"David Bonner's fascinating look at the nostalgic world of Young People's Records takes the reader far beyond memory lane and into the political and philosophical worlds of those who planned them, wrote them, and performed on them. The complicated history of a host of record labels that sprung from those children's discs, which Mr. Bonner recounts, adds to the tremendous value of his book. Anyone who grew up with these priceless records must read what's on these pages."—Peter Bay, Conductor, Austin Symphony Orchestra

"I grew up with Young People's Records. 'The Funniest Song In The World' featuring Groucho Marx and 'By Rocket To The Moon' with Raymond Scott helped mold the mind of the boy who became Dr. Demento.
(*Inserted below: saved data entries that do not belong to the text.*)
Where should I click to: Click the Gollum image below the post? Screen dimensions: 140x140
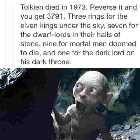pyautogui.click(x=70, y=104)
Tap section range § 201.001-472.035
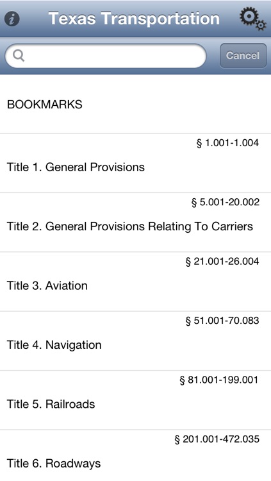The height and width of the screenshot is (481, 271). click(217, 439)
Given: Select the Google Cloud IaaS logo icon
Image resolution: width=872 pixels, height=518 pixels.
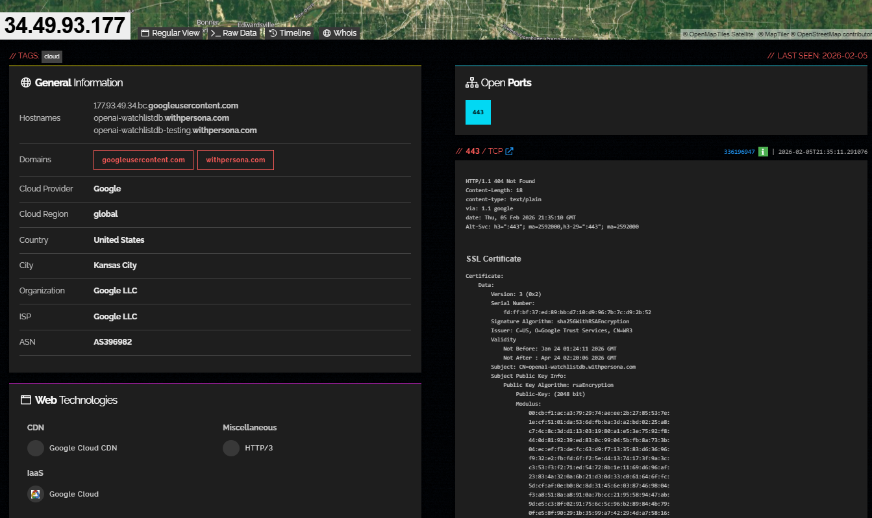Looking at the screenshot, I should (34, 494).
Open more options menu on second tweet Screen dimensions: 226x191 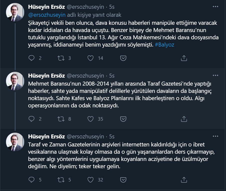pos(215,75)
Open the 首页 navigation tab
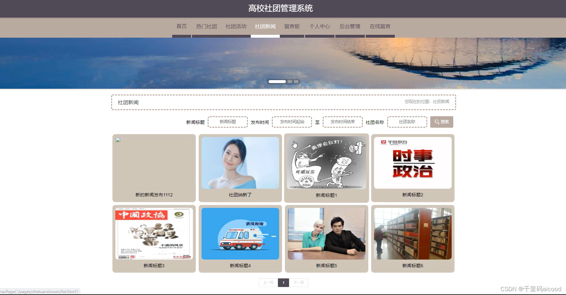The image size is (566, 295). (x=181, y=26)
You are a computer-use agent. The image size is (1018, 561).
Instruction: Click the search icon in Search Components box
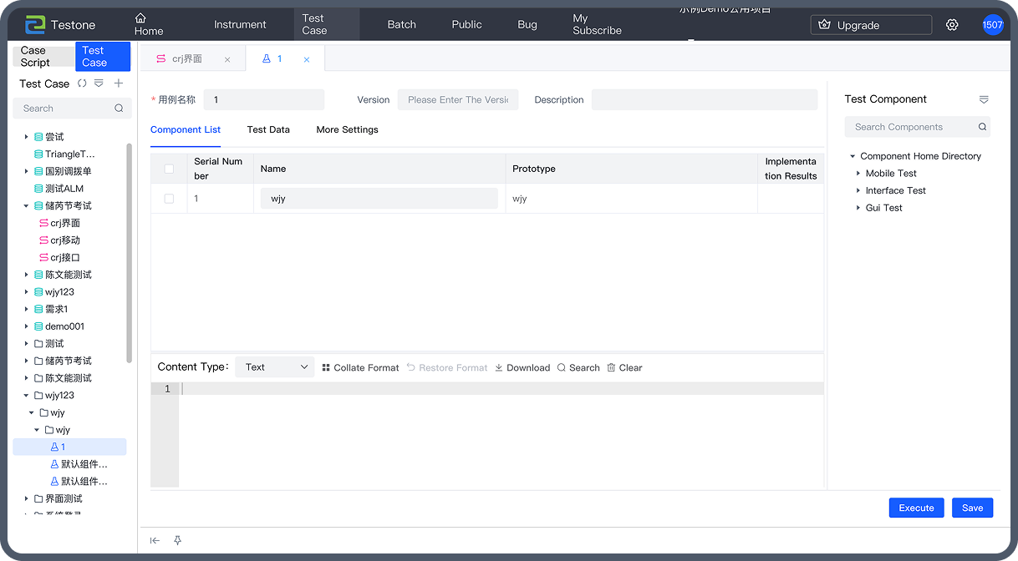tap(982, 127)
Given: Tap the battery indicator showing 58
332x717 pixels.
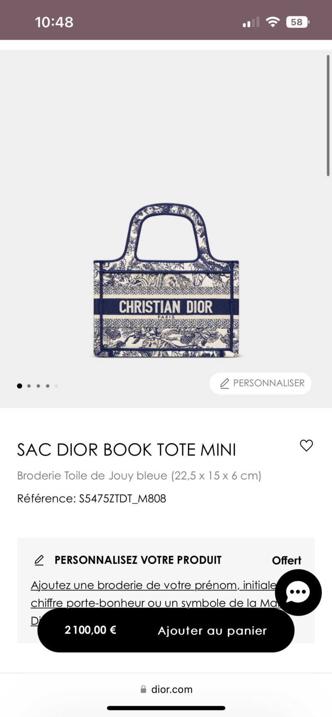Looking at the screenshot, I should coord(298,22).
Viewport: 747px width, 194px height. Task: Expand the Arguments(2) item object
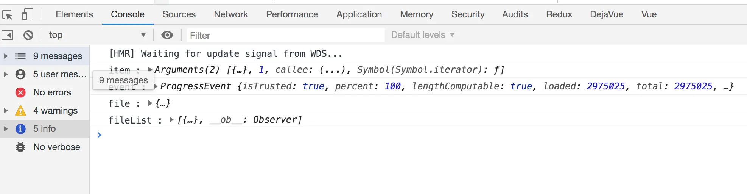pyautogui.click(x=150, y=70)
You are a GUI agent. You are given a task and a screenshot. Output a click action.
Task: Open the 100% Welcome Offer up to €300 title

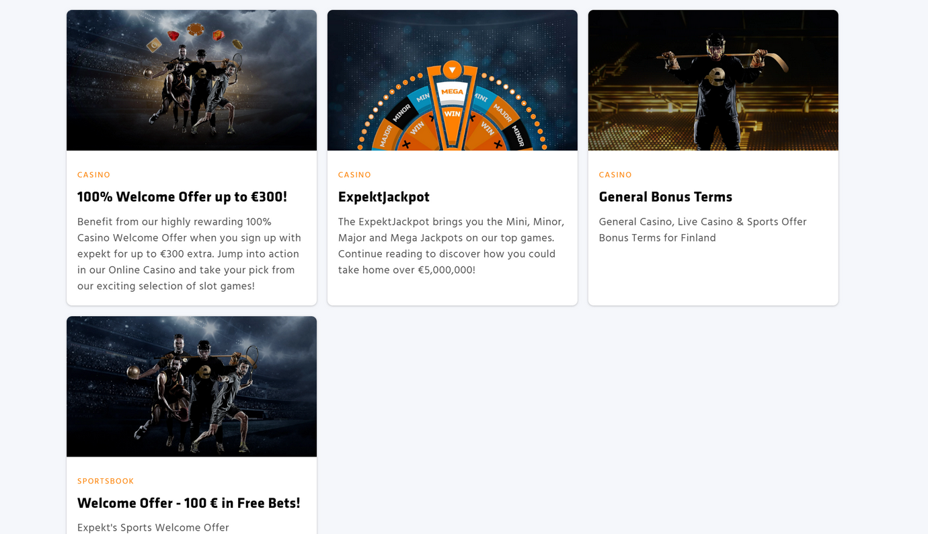click(x=182, y=197)
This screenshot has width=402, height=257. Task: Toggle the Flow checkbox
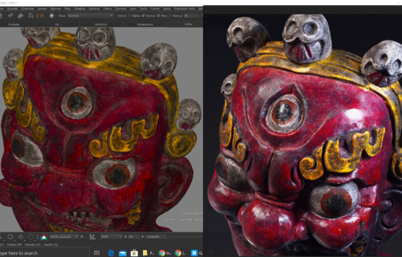169,16
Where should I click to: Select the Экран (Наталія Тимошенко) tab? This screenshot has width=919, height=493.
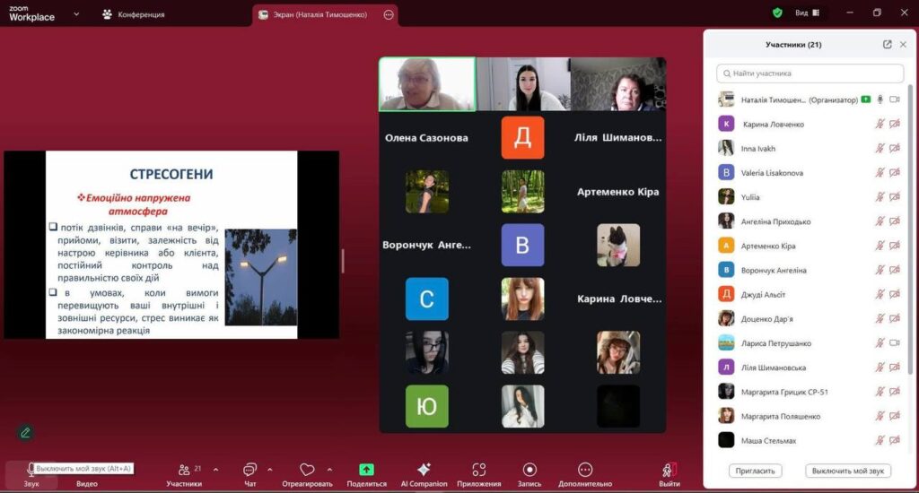pos(317,14)
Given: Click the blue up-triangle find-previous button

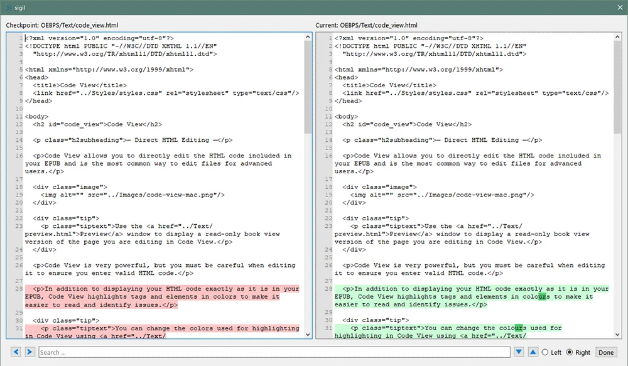Looking at the screenshot, I should pyautogui.click(x=533, y=352).
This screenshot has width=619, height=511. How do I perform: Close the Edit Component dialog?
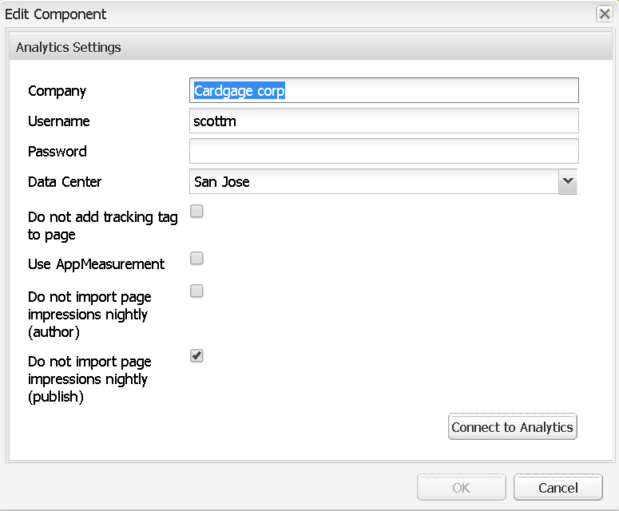(605, 14)
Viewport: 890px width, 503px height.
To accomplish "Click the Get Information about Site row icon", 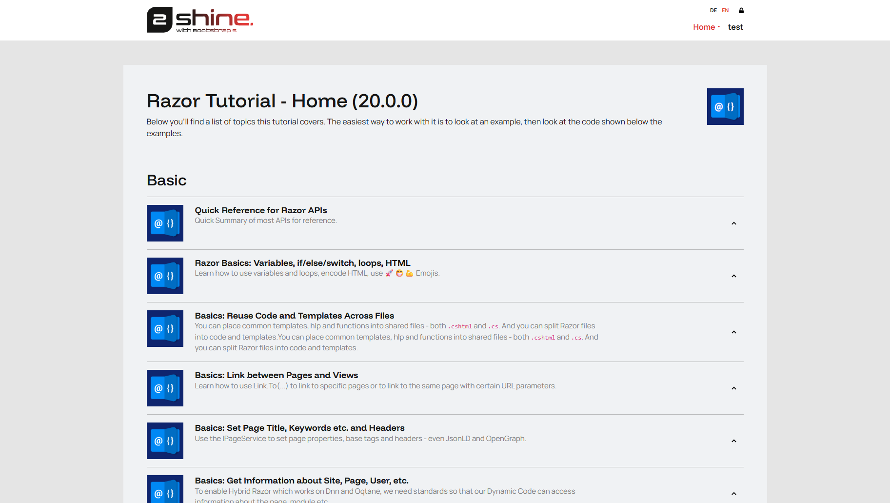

Here's the whole story of how those and hundreds of other YPR favorites were created by some of the most progressive thinkers and artists of their times, how they became a target for those in the McCarthy era and later those who sought to repress and confine the minds of young Americans, and how their spirit of joy in knowledge perseveres."—Dr Demento, Syndicated Radio Personality


Saturday, August 9, 2008

MTW and the FTC

The Federal Trade Commission objected to Music Treasures advertisements, and in 1956 decreed a "Consent order requiring New York City operators of a record-of-the-month club under the trade name of 'Music Treasures of the World,' to cease representing falsely that those who became 'associate members' by purchasing a record for 10-cents might cancel their membership at any time, and to cease shipping records and attempting to collect payment after the required notification had been given." Many years later, John Stevenson explained: "They wanted an immediate explanation with the headline that there was a commitment if there was a commitment. Of course, you could cancel, but they don't like the inertia factor at all. So we tightened the offers."